景観もなんとなくイタリアのリグーリア地方に似ていて親近感があったというのも移住の理由のひとつです。

首都圏へ日帰りでイタリア語通訳出張も可能な距離(熱海−東京間は「ひかり」でたったの36分)で、しかも自然に近い暮らしができるのが魅力です。
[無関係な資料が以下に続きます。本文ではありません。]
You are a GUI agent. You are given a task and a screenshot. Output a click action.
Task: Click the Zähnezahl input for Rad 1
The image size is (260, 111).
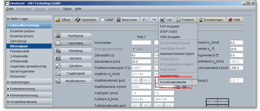[x=141, y=55]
旺盛なエネルギーにあふれた自然の中では、夏は草むしり、冬は落葉拾いが大変ですが、コンピューターの前に座りっぱなしになりがちな翻訳者にとってはそれも気晴らしのひとつ(ストレスになることもありますが・・・)。 マイナスイオンたっぷりの散歩道(迷路といった方がいいかも)も、イタリア語翻訳に行き詰った頭をリフレッシュするのに役立ちます(リフレッシュばかりして仕事がはかどらないという難点もあります)。 伊豆高原は、会社の保養所やペンションが立ち並ぶリゾートというイメージが強いと思いますが、最近は定住者も増えており、アーティストやクリエイター、我々の同業者を含む自由業の人も多く、都会でもない田舎でもない特殊な文化圏を作り上げています。
伊豆高原のシンボル大室山はやわらかなシルエットをまとった草山で、一見、人工の山と見間違うほど整った形をしています。でも歴とした火山で最終噴火は3000年ほど前とのことです。
大室山といえば約3000本の桜が植わっている「さくらの里」が有名ですが、この山には隠れたパワースポットがあります。ふもとにある浅間神社の鳥居から入ってすぐ目の前に現れる大きな古木です。その姿は、よく観ると両手を広げて木の魂が雄叫びをあげているように見えます。
自然破壊を憂えているようなその姿を見ると、古木に叱られているような気になります。

そんな大室山の南のふもとで、ここからは地球のちょうど裏側のイタリアとつながって、日夜イタリア語を紐解いている二人です。